» Texte extrait:
******

Il y a en particulier abus du pouvoir d'appréciation lorsque l'autorité se fonde sur des considérations qui manquent de pertinence et sont étrangères au but visé par les dispositions légales applicables, ou lorsqu'elle viole des principes généraux du droit tels que l'interdiction de l'arbitraire et de l'inégalité de traitement, le principe de la bonne foi et le principe de la proportionnalité (ATF 143 III 140 consid. 4.1.3 ; 140 I 257 consid. 6.3.1 ; 137 V 71 consid. 5.1 ; arrêt du Tribunal fédéral 8C_763/2017 du 30 octobre 2018 consid. 4.2 ; Thierry TANQUEREL, Manuel de droit administratif, 2018, n. 515 p. 179).

4.             Saisi d’un recours, le tribunal applique le droit d’office. Il ne peut pas aller au-delà des conclusions des parties, mais n’est lié ni par les motifs invoqués par celles-ci (art. 69 al. 1 LPA), ni par leur argumentation juridique (cf. ATA/386/2018 du 24 avril 2018 consid. 1b ; ATA/117/2016 du 9 février 2016 consid. 2 ; ATA/723/2015 du 14 juillet 2015 consid. 4a).

5.             À teneur de l'art. 5 al. 1 LEI, pour entrer en Suisse, tout étranger doit avoir une pièce de légitimation reconnue pour le passage de la frontière et être muni d'un visa si ce dernier est requis (let. a), disposer des moyens financiers nécessaires à son séjour (let. b), ne représenter aucune menace pour la sécurité et l'ordre publics ni pour les relations internationales de la Suisse (let. c) et ne pas faire l'objet d'une mesure d'éloignement ou d'une expulsion au sens des art. 66a ou 66abis du code pénal suisse du 21 décembre 1937 (CP - RS 311.0).

6.             Selon l'art. 64 al. 1 let. a et b LEI, l'autorité rend notamment une décision de renvoi ordinaire à l'encontre d'un étranger qui n'a pas d'autorisation alors qu'il y est tenu (let. a) ou d'un étranger qui ne remplit pas ou ne remplit plus les conditions d'entrée en Suisse définies par l'art. 5 LEI (let. b).

Elle ne dispose à ce titre d'aucun pouvoir d'appréciation, le renvoi constituant la conséquence logique et inéluctable du rejet d'une demande d'autorisation (arrêt du Tribunal administratif fédéral C-4183/2011 du 16 janvier 2012 consid. 3.1 et les références citées ; ATA/1798/2019 du 10 décembre 2019 consid. 6 ; ATA/1694/2019 du 19 novembre 2019 consid. 6). Ainsi, lorsqu'elle constate que le séjour est illégal, l'autorité rend en principe toujours une décision écrite de renvoi. De même, les personnes qui n'ont jamais séjourné licitement en Suisse, et y sont par conséquent entrées illégalement, sont en règle générale renvoyées moyennant une procédure formelle.

******

» Consignes de l'exercice:
**A)** Recopiez fidèlement le passage de l'extrait qui va de « 5.             À teneur » jusqu'à « - RS 311.0). » inclus.
**B)** Répondez brièvement aux questions suivantes sur l'extrait :
(i) Saisi d'un recours, par quoi le tribunal n'est-il pas lié ?
(ii) Quelle lettre de l'art. 5 al. 1 LEI exige que l'étranger dispose des moyens financiers nécessaires à son séjour ?
(iii) Le renvoi constitue la conséquence logique et inéluctable de quoi ?
Répondez en vous appuyant uniquement sur l'extrait.

» Données fournies:
******

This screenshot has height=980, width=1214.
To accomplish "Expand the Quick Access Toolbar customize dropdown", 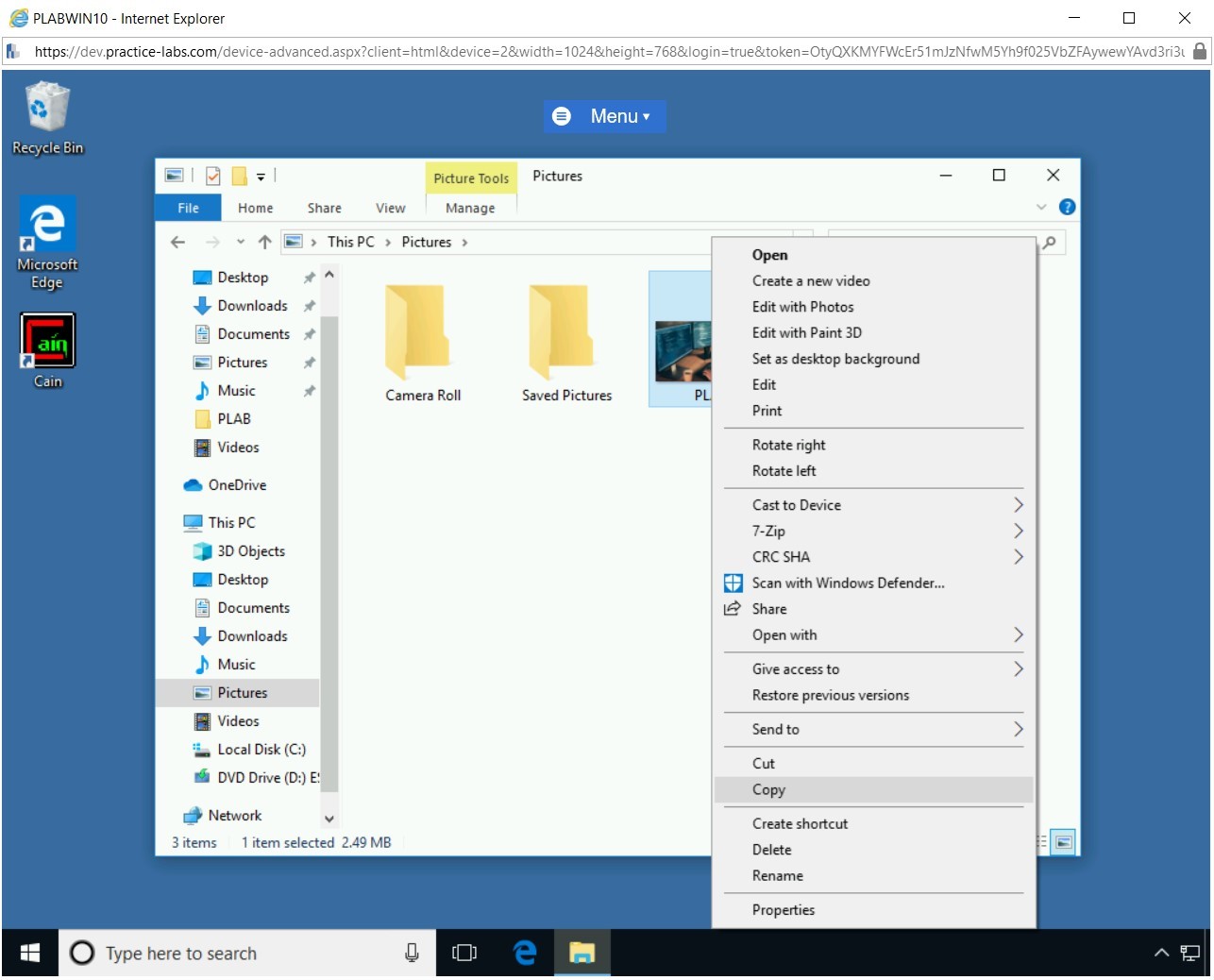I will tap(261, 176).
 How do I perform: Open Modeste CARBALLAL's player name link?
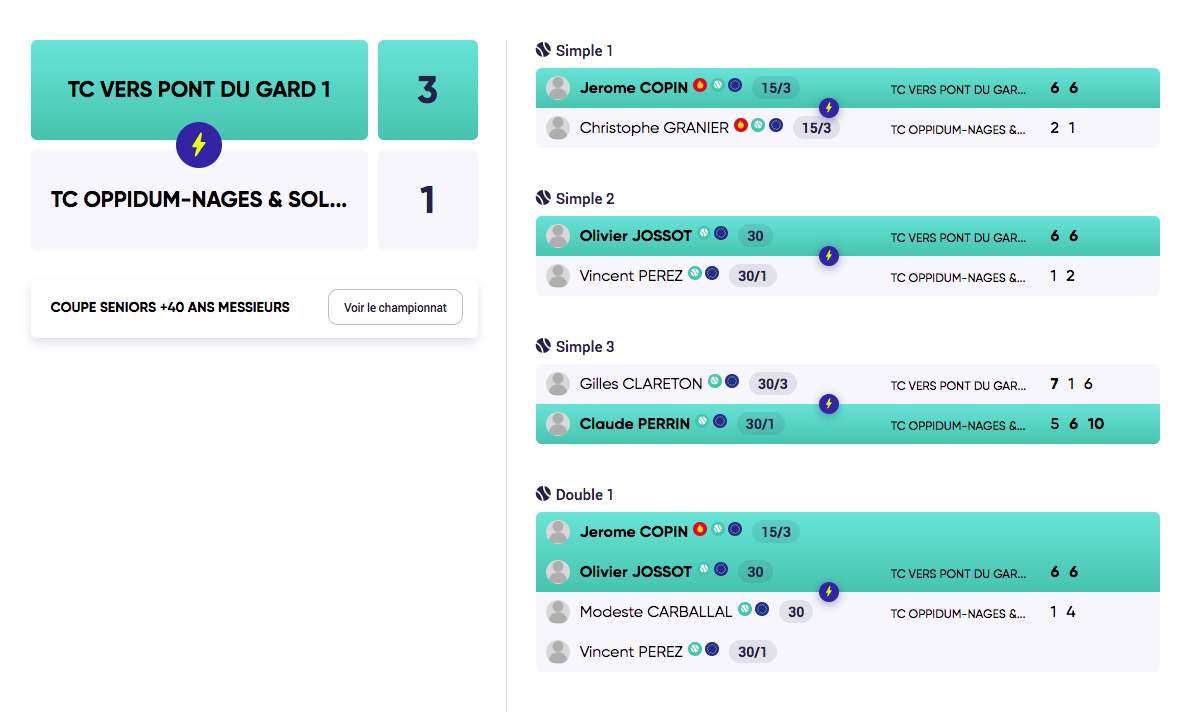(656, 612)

******

» Réponses attendues:
**A)**
5.             À teneur de l'art. 5 al. 1 LEI, pour entrer en Suisse, tout étranger doit avoir une pièce de légitimation reconnue pour le passage de la frontière et être muni d'un visa si ce dernier est requis (let. a), disposer des moyens financiers nécessaires à son séjour (let. b), ne représenter aucune menace pour la sécurité et l'ordre publics ni pour les relations internationales de la Suisse (let. c) et ne pas faire l'objet d'une mesure d'éloignement ou d'une expulsion au sens des art. 66a ou 66abis du code pénal suisse du 21 décembre 1937 (CP - RS 311.0).

**B)**
(i) Il n'est lié ni par les motifs invoqués par les parties, ni par leur argumentation juridique.
(ii) La lettre b.
(iii) Du rejet d'une demande d'autorisation.